Crítica: 9 ½ Semanas de Amor (1986)

9 ½ Semanas de Amor Critica

DESCONFIO QUE AS MAMÃES QUE TRANSFORMARAM 50 TONS DE CINZA EM BEST SELLER não sejam cinéfilas. Se forem, devem ter amnésia ou extremo mau gosto (o que é óbvio, se considerarmos o material que andam lendo). Incrível como um único filme é capaz de captar toda a essência do que é um relacionamento BDSM real e ao mesmo tempo contar uma bela história de amor. Esse é o caso de 9 ½ Semanas de Amor, de Adrian Lyne.

A tendência é observar e analisar a obra através da perspectiva da personagem de Kim Basinger, que é a protagonista e quem se envolve numa relação intensa demais para que ela consiga sustentar. No entanto, do outro lado existe uma pessoa incapaz de se saciar ou se permitir sensações comuns para a grande maioria das pessoas. Se para ela é um pesadelo a ideia de imaginar um casamento inteiro baseado em loucuras e jogos sexuais, para ele é um inferno na terra ter a certeza que precisa sempre viver no limite para conseguir sentir alguma coisa.

John (Mickey Rourke) é tudo que Christian Grey, de 50 Tons de Cinza, deveria ser e não é. Ele só existe quando Elizabeth (Basinger) está em cena. Suas cenas sempre mostram a mesma expressão facial: um sorriso enigmático e um olhar confiante de quem tem tudo sob o seu controle. Não é por acaso que ele é um bem sucedido executivo de Wall Street. Isso funciona muito bem porque entendemos que o magnetismo do personagem está no mistério em torno dele. Não ter ideia de quem ele é, do que pensa ou gosta é assustador, ao mesmo tempo que é excitante. John diz em determinado momento que não está a fim de dividir Liz com outras pessoas e mostra o seu lado controlador ao revelar sua vontade de tratar da nova namorada como se fosse o seu troféu mais precioso.

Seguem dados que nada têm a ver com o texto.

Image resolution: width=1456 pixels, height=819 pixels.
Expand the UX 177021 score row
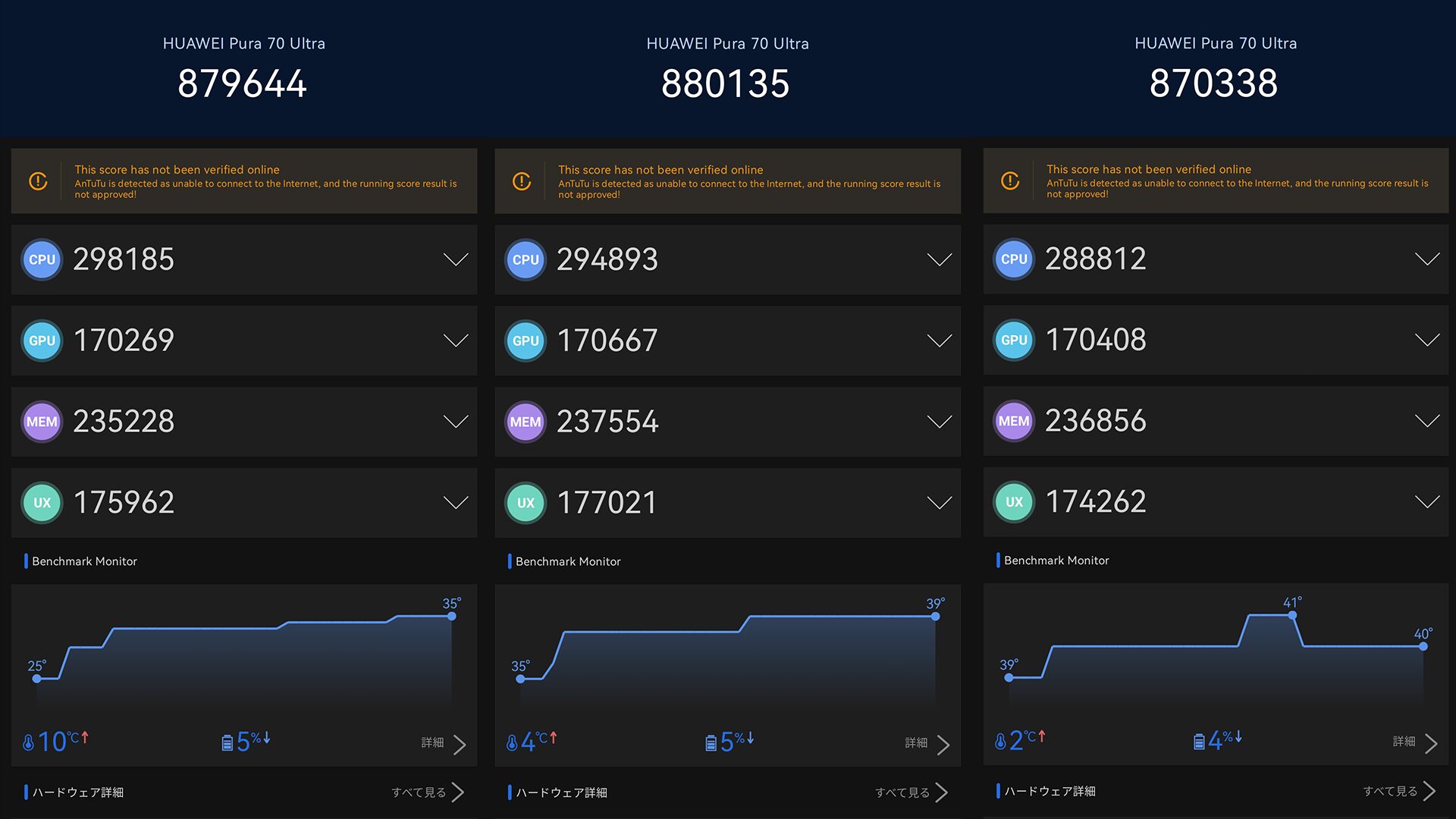pos(939,503)
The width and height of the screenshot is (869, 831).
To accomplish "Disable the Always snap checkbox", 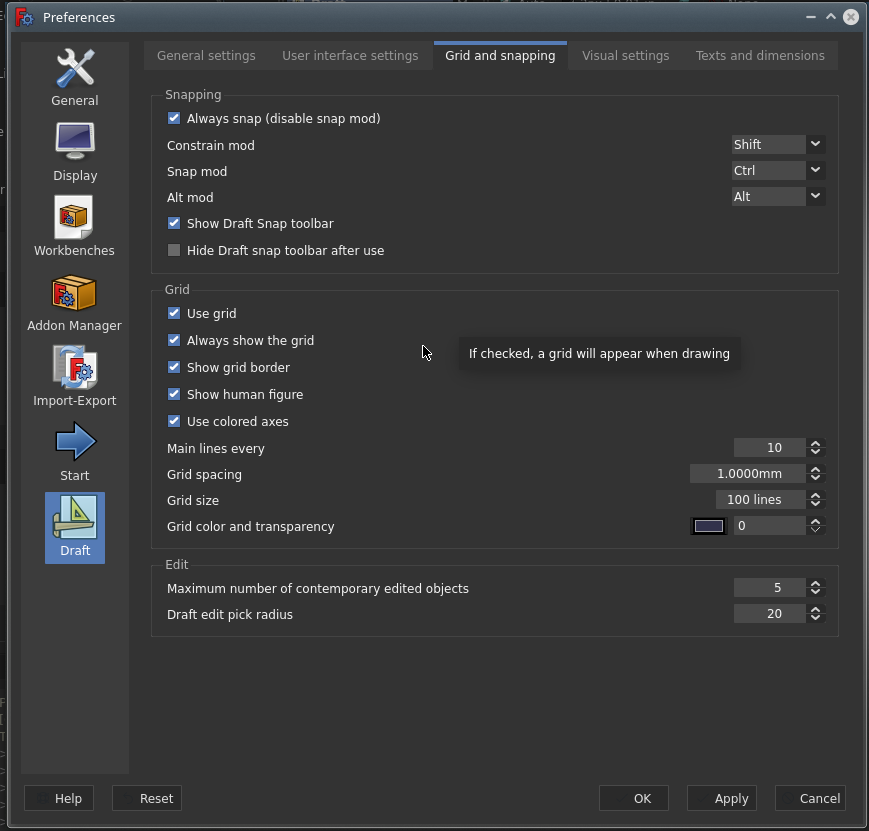I will (x=174, y=119).
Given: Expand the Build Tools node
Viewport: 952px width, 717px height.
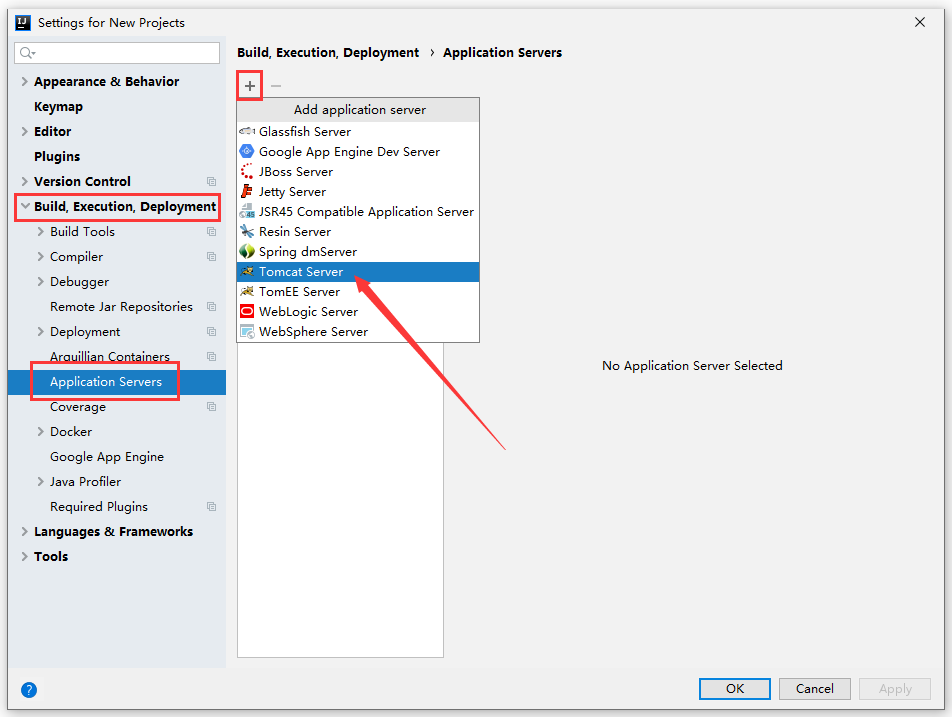Looking at the screenshot, I should 41,232.
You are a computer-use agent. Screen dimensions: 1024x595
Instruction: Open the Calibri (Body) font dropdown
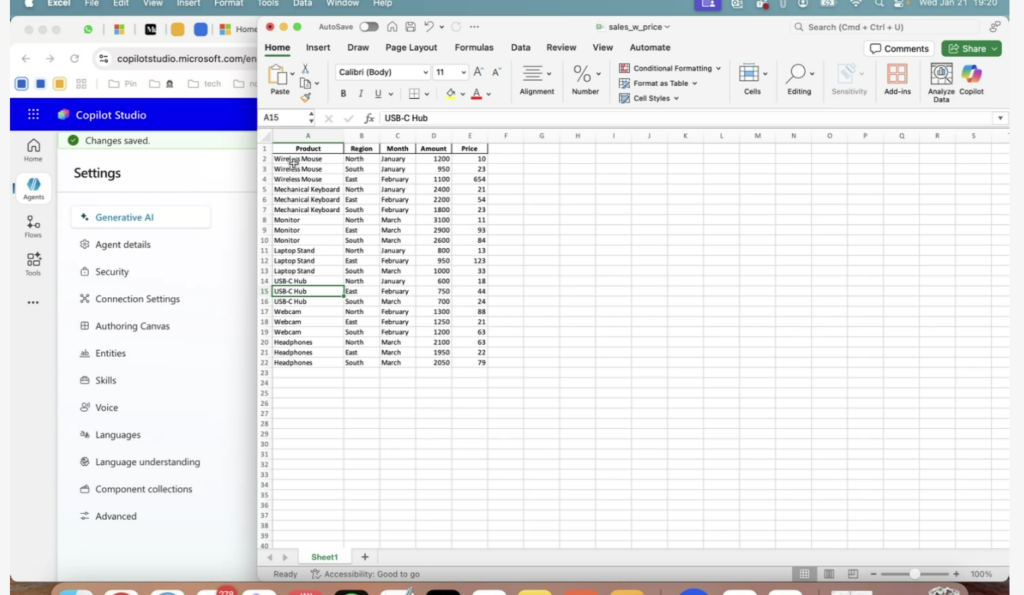pos(383,72)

Se envolver com uma pessoa desconhecida (considerando que todos seremos eternos enigmas uns para os outros) é sempre entrar numa espiral de confiança e entrega. O problema é quando descobrimos que a pessoa é diferente demais daquilo que nós somos ou queremos para a vida. No caso de John, ele é um adulto “estragado” emocionalmente. Isso fica explícito na cena final, quando ele inicia uma contagem solitária achando que Elizabeth voltaria, que o fim era parte do jogo. Essa é a cena mais bonita e triste de 9 ½ Semanas de Amor. O rompimento com quem ele finalmente conseguiu estabelecer uma conexão, falar de sua família e do que sente machuca até na alma dos espectadores (e por isso que decidi escrever a partir da sua perspectiva. Maioria esmagadora dos reviews do filme se concentram na famosa cena do striptease com “You Can Leave Your Hat On”, a cena brega deles no chão da cozinha provando alimentos, o desejo sexual louco que faz Liz se tocar em pleno expediente – adoro a simulação do orgasmo a partir da velocidade em que o projetor vai trocando de imagens – e deixam de comentar sobre o desenvolvimento do personagem masculino).

Lamentável que 50 Tons de Cinza seja o grande embaixador pop da cultura BDSM quando se existem exemplos bem melhores para serem homenageados, como 9 ½ Semanas de Amor, Secretária (que dizem ter servido de influência para a autora do pornô da mamãe), Crash – Estranhos Prazeres, A Professora de Piano etc. O romance de de 50 Tons é apenas uma ideia vaga, e as pessoas possuem uma predisposição maior a dizer que gostam de algo antes mesmo de conhecer de verdade.

9 ½ Semanas de Amor é uma obra obrigatória na filmografia de Adrian Lyne e de todos os espectadores interessados em histórias de amor que queimam intensamente antes do fim. Não existe uma preocupação com final feliz, existe apenas a vontade de contar a história de um amor arrebatador e intenso demais para que pudesse durar mais tempo. Uma das coisas mais sensuais a que já assisti, definitivamente.